By lunchtime each day the riceboats are ready to go: fresh linen on the beds, supplies stowed and passengers on board.
A riceboat is a houseboat used traditionally to transport rice from the paddy fields that flank the waterways. Now many boats are built for tourist cruises but they still have to opeate alongside all the people who live and work on the banks of the lake and its backwaters.
Our first houseboat cruise in 2010 was memorable and so we decided to do another one on this trip. The lake was busier this time and is quite obviously becoming a bigger tourist attraction. But the picturesque crafts still have old fashioned charm, making their way through the carpets of water hyancinths like majestic elephants. They are built of timber, held together with wooden pegs, and are covered with woven barrel roofs which are in varying shades of brown or grey, depending on the age of the boat.
On our boat we had a captain, an engineer and a cook. We were their sole pasengers. Our role was to sit in two large wicker
chairs at the front of the boat and watch the world go by on the palm fringed lake. We were also required to move to a small dining table behind the chairs at lunchtime and again in the evening to sample the cook's many delightful Keralan dishes.

_Supplied material_
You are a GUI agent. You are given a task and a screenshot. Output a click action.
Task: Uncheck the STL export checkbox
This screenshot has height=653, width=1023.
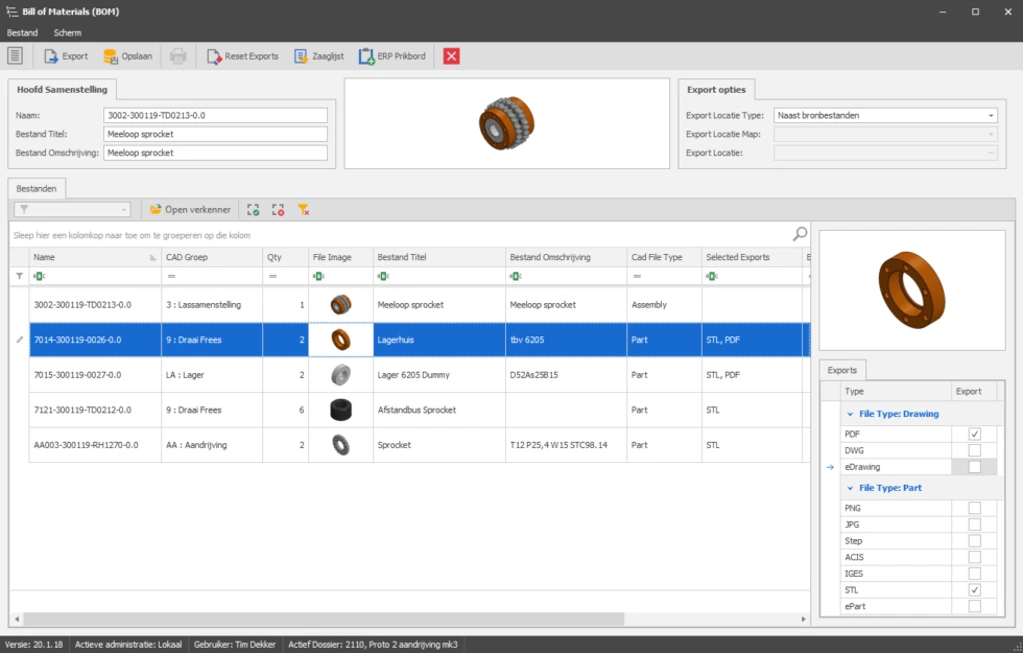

_What you need to do_
a – From the riceboat text, repeat the part that begins at the words "By lunchtime each" and stops after "and its backwaters.".
b – List the crew members the riceboat text says were on the writer's boat.
c – Pick up the account of the riceboat cruise where it ends and continue it.

_Answer list_
a –
By lunchtime each day the riceboats are ready to go: fresh linen on the beds, supplies stowed and passengers on board.
A riceboat is a houseboat used traditionally to transport rice from the paddy fields that flank the waterways. Now many boats are built for tourist cruises but they still have to opeate alongside all the people who live and work on the banks of the lake and its backwaters.

b – A captain, an engineer and a cook.

c –
Late in the afternoon we transferred to a small boat in order to go along the backwaters. The main lake is a pleasure to behold, but the narrower canals, known as the backwaters, hold the greater fascination as this is where the homes and little shops have grown up over the years to form the rice pickers community. As the boat meandered through the backwaters we found ourselves watching snapshots oflife there: a fully clothed woman wades in to her waist to wash her clothes; another crouches at the edge cleaning pots and pans; a young girl with a shy toddler comes down to fill cooking pots with water; chattering schoolgirls return from school, bandbox fresh in their uniforms with matching hair ribbons, ankle socks and shoes; an old lady does her laundry close to the bank, slapping her clothes on stones to get them clean. A man arrives, naked from the
waist up. The women make way. He submerges himself in the deeper water, surfaces, and, like a boisterous labrador, shakes the glistening drops away from his head. So life goes on.
We returned to our boat which was tied up to a coconut tree for the night. As the day faded the lighting was kept low to discourage mosquitos. Later, when the crew had cleared the meal and retired to their quarters at the rear of the boat, we sat alone in the darkness and watched fireflies dancing against the sky. It was quite unexpected and quite thrilling.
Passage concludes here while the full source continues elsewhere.